In the general pattern formation (GPF) problem, a swarm of simple autonomous, disoriented robots must form a given pattern. The robots' simplicity imply a strong limitation: When the initial configuration is rotationally symmetric, only patterns with a similar symmetry can be formed [Yamashita, Suzyuki; TCS 2010]. The only known algorithm to form large patterns with limited visibility and without memory requires the robots to start in a near-gathering (a swarm of constant diameter) [Hahn et al.; SAND 2024]. However, not only do we not know any near-gathering algorithm guaranteed to preserve symmetry but most natural gathering strategies trivially increase symmetries [Castenow et al.; OPODIS 2022]. Thus, we study near-gathering without changing the swarm's rotational symmetry for disoriented, oblivious robots with limited visibility (the OBLOT-model, see [Flocchini et al.; 2019]). We introduce a technique based on the theory of dynamical systems to analyze how a given algorithm affects symmetry and provide sufficient conditions for symmetry preservation. Until now, it was unknown whether the considered OBLOT-model allows for any non-trivial algorithm that always preserves symmetry. Our first result shows that a variant of Go-to-the-Average always preserves symmetry but may sometimes lead to multiple, unconnected near-gathering clusters. Our second result is a symmetry-preserving near-gathering algorithm that works on swarms with a convex boundary (the outer boundary of the unit disc graph) and without holes (circles of diameter 1 inside the boundary without any robots).
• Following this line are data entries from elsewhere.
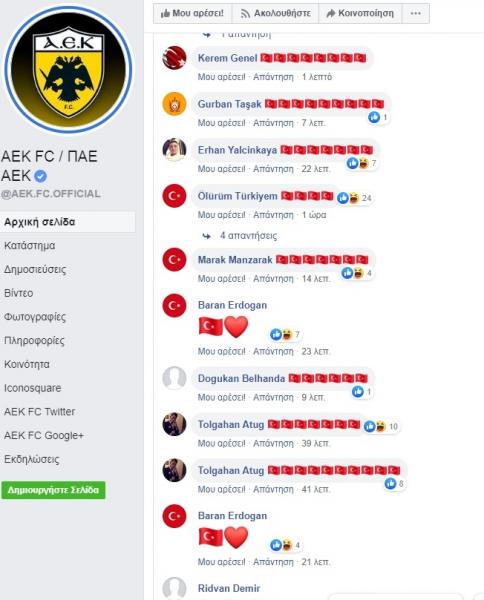The width and height of the screenshot is (484, 600).
Task: Open the Κατάστημα section in sidebar
Action: click(x=29, y=246)
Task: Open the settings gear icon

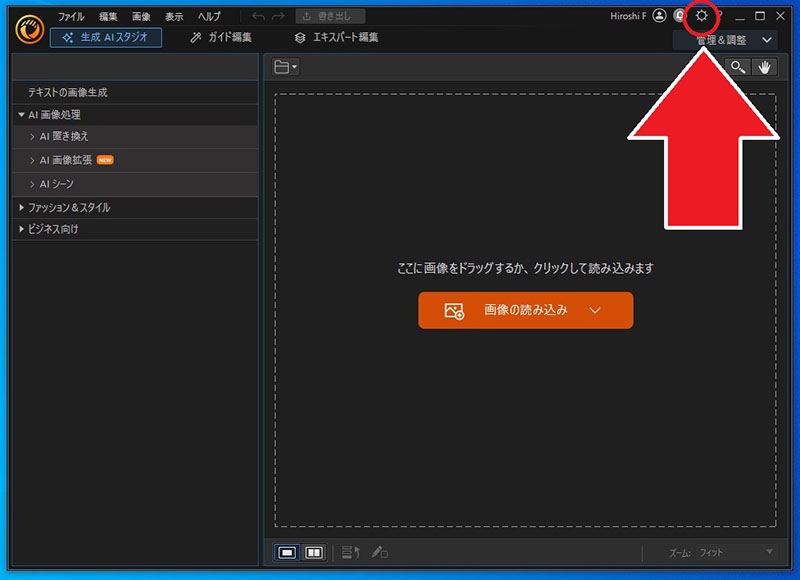Action: 702,16
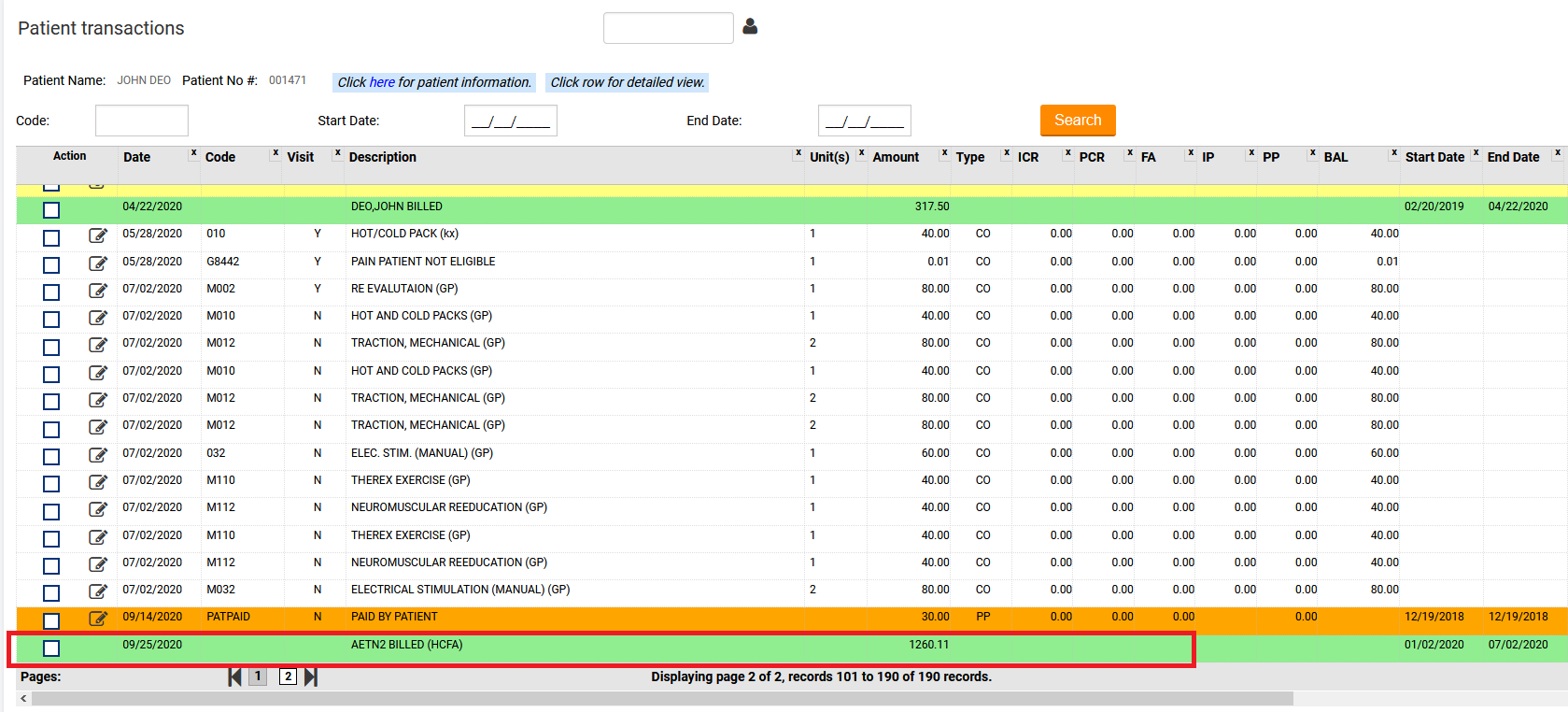This screenshot has width=1568, height=712.
Task: Click the Start Date field
Action: tap(510, 121)
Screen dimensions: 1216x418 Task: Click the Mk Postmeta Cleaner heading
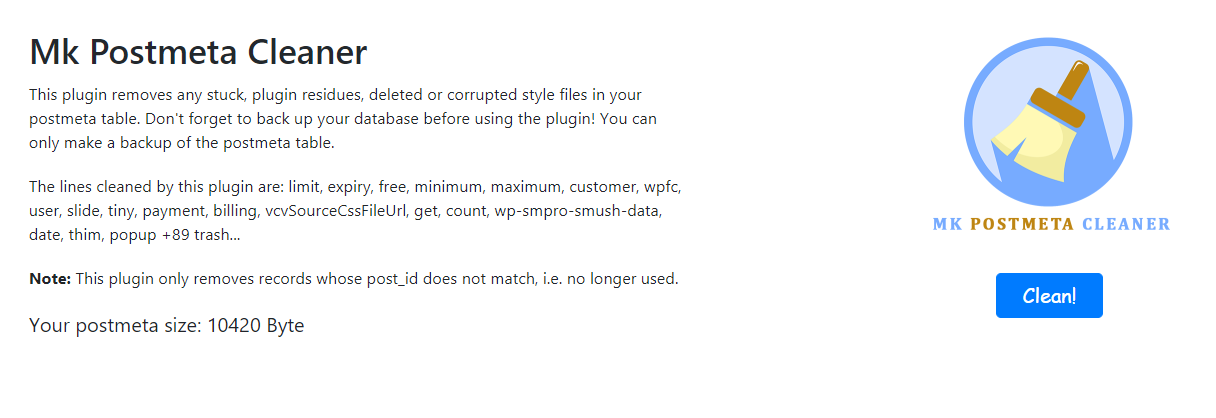click(198, 52)
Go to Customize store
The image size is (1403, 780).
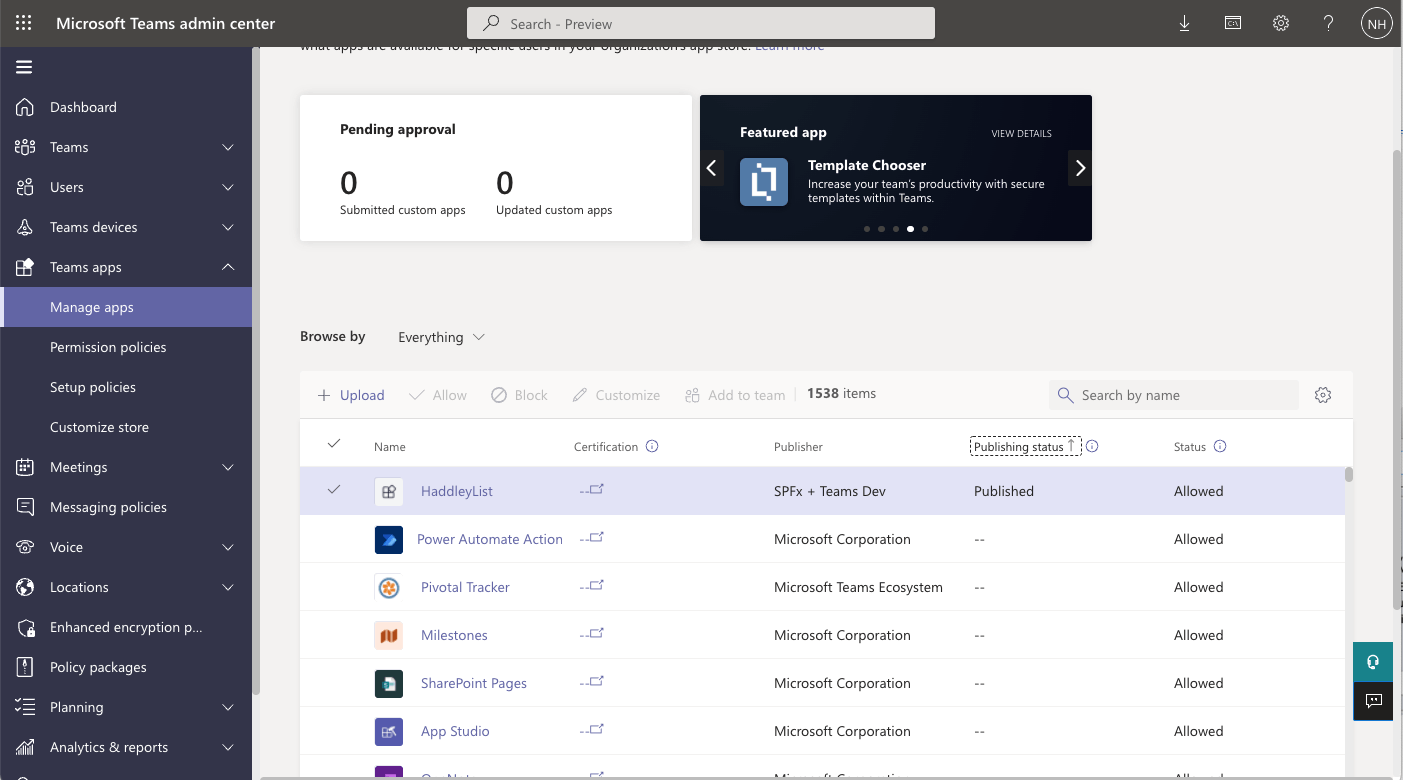click(x=99, y=427)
翻译：在通用模式形成（GPF）问题中，一群简单自主、无定向的机器人必须形成给定模式。机器人的简单性带来一个强限制：当初始构型具有旋转对称性时，只能形成具有类似对称性的模式[Yamashita, Suzuki; TCS 2010]。目前已知的唯一能在有限可见性且无记忆条件下形成大型模式的算法，要求机器人起始于近聚集状态（即群体直径恒定）[Hahn et al.; SAND 2024]。然而，我们不仅不知道任何能保证保持对称性的近聚集算法，而且大多数自然聚集策略都会平凡地增加对称性[Castenow et al.; OPODIS 2022]。因此，我们研究在有限可见性、无定向、无记忆机器人（OBLOT模型，参见[Flocchini et al.; 2019]）中实现不改变群体旋转对称性的近聚集。我们引入一种基于动力系统理论的技术来分析给定算法如何影响对称性，并提供保持对称性的充分条件。迄今为止，尚不清楚所考虑的OBLOT模型是否允许存在任何始终保持对称性的非平凡算法。我们的第一个结果表明，Go-to-the-Average算法的变体总能保持对称性，但有时可能导致多个不连通的近聚集簇。我们的第二个结果是一个保持对称性的近聚集算法，适用于具有凸边界（单位圆图的外边界）且无空洞（边界内直径为1且无机器人的圆环）的群体。